Despite a precipitous climb, and slopes so steep it was necessary to lower ourselves in reverse, there was wildlife. We found two lime-coloured smooth green snakes, one of which was cooperative enough for a close-up photo. A young water snake also crossed our path, as did a garter snake. What we didn’t see, we saw evidence of their passage. Deer, incredibly, walk these steep inclines, only scant inches from a sheer drop of a hundred feet or so. Squirrels, chipmunks – all were present in this unforgiving terrain, created more than a billion years ago on what is known as the Frontenac Arch. There were flowers, too – both trillium species, spring beauties, and one of the earliest still blooming, the dandelion-like coltsfoot.

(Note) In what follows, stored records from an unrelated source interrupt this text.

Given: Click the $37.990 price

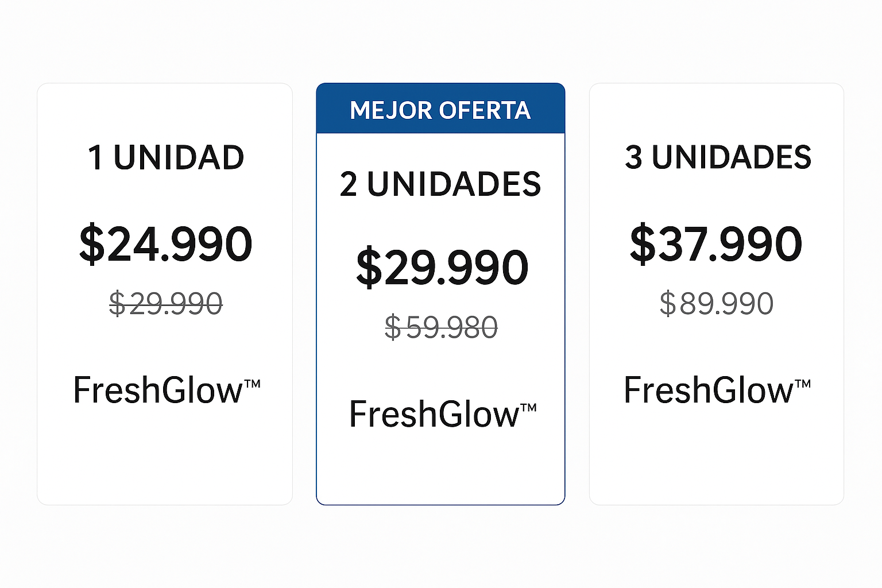Looking at the screenshot, I should coord(716,244).
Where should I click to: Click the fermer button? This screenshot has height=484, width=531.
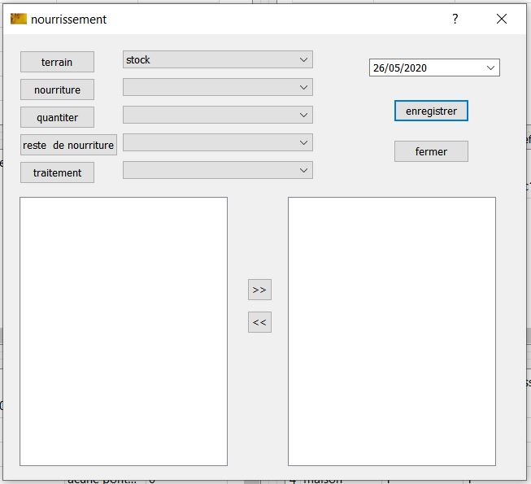[431, 151]
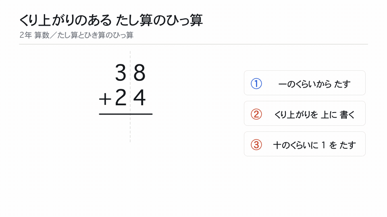This screenshot has height=217, width=387.
Task: Click the horizontal answer line under 24
Action: click(126, 114)
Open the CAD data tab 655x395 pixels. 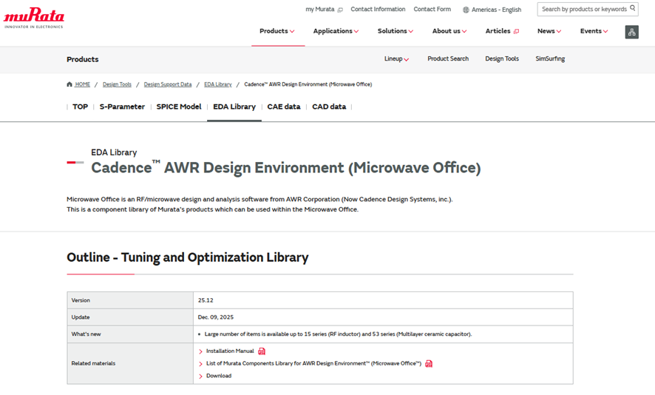(x=329, y=107)
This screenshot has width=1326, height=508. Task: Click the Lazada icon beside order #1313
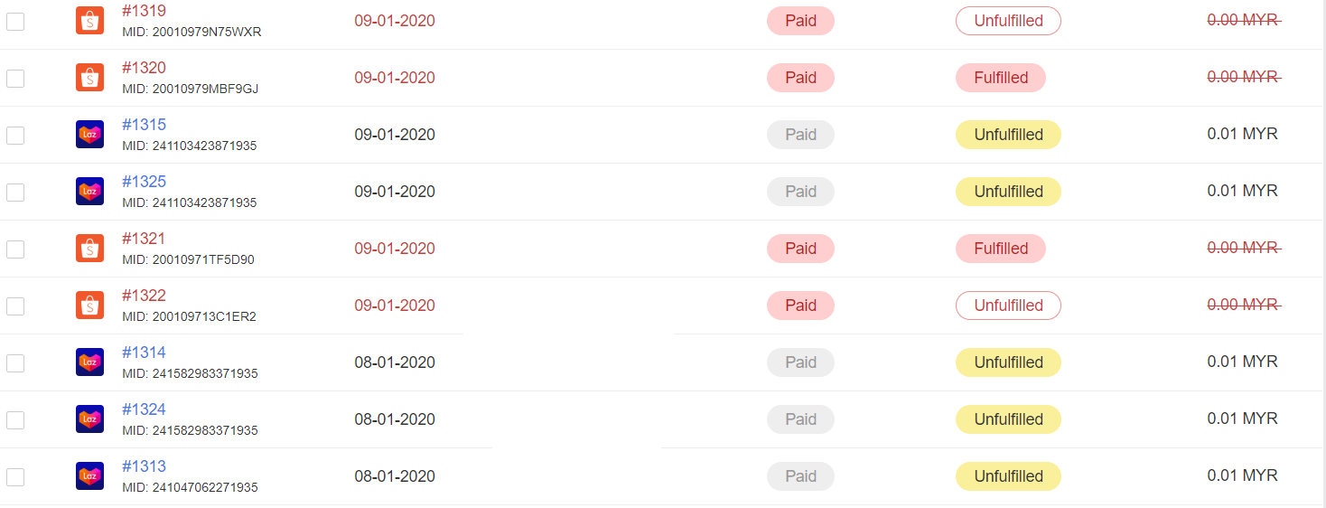point(89,476)
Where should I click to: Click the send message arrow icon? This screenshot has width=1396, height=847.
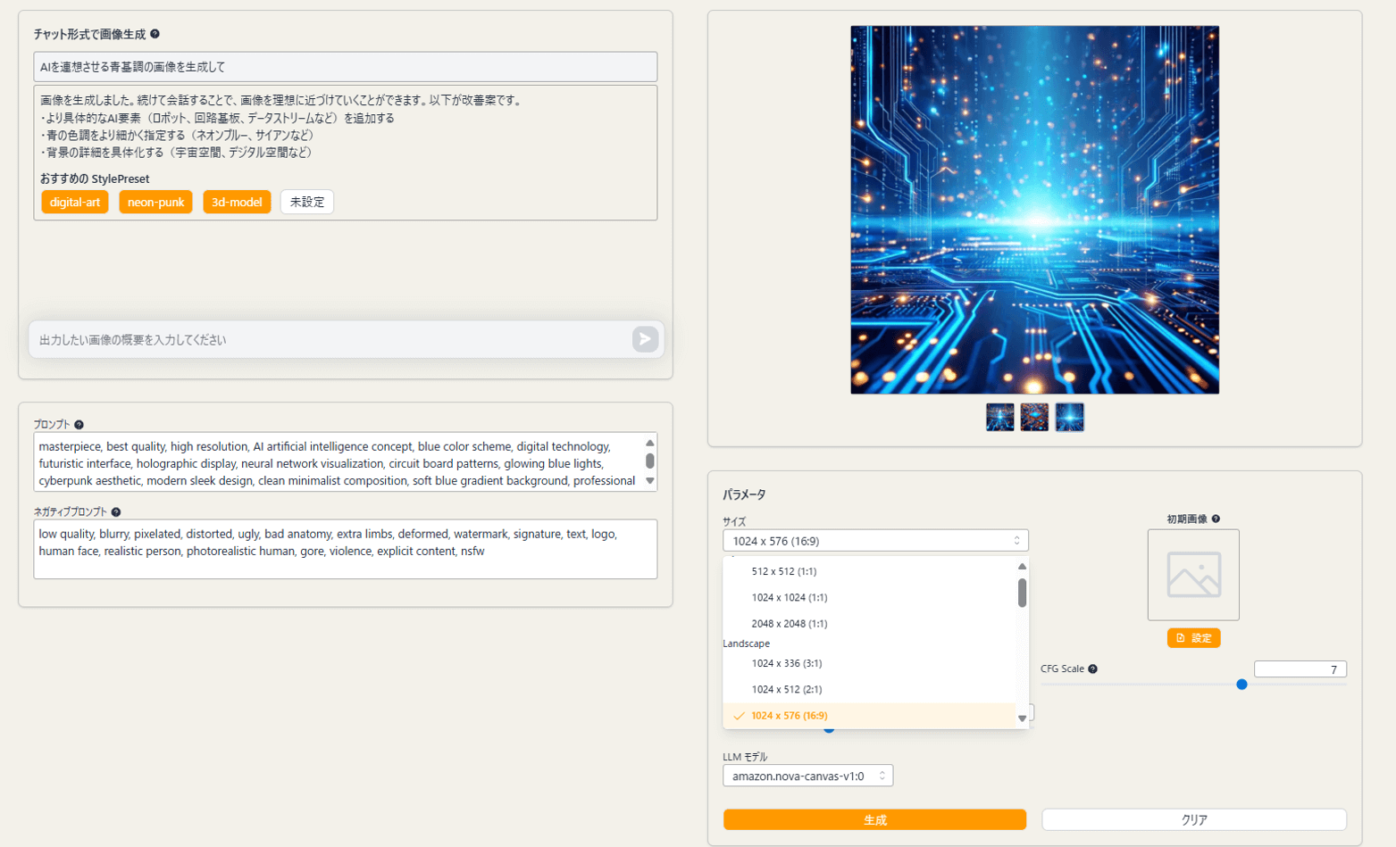coord(645,339)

Slide Lake is neatly tucked in behind a narrow ridge of granite that separates it from the much larger Buck Lake. In earlier days, pioneers logged on this side of the Park, floating the logs across Slide Lake where they were shifted across the 25-metre rocky ridge. To get the logs into Buck Lake, Slide Lake had to be raised to float the logs closer to the ridge where wooden rollers anchored securely into the rock were used to coax the logs over the edge; hence, the name of Slide Lake. Some didn’t make it and these inadequately tethered logs sank where they remain to this day. Once in Buck Lake, the logs were boomed and floated to a sawmill on Mississauga Creek to be sawn.

In sharp contrast, the terrain where we came in from Perth Road and, subsequently concluded our hike, was once farmland, relatively flat. After all these years, it had refused Nature’s attempts to naturalize it into forest. Meadow grasses still grow where ploughs once turned over the sod for crops as recently as 1940. In that time, an almost one-kilometre long lake, large enough to show up on Google Earth, was a farmer’s field until abandoned in 1940, after which natural succession had taken over and produced a small forest. Beavers moved in about twenty years ago and flooded it to become the now treeless lake that it is today.

If planning to do this hike, take lots of water (we ran out with another three kilometres to go), good hiking boots, a walking stick or walking poles, and pack some Ibuprofen. You’ll likely need it!

Some easy terrain before the trail really gets rugged.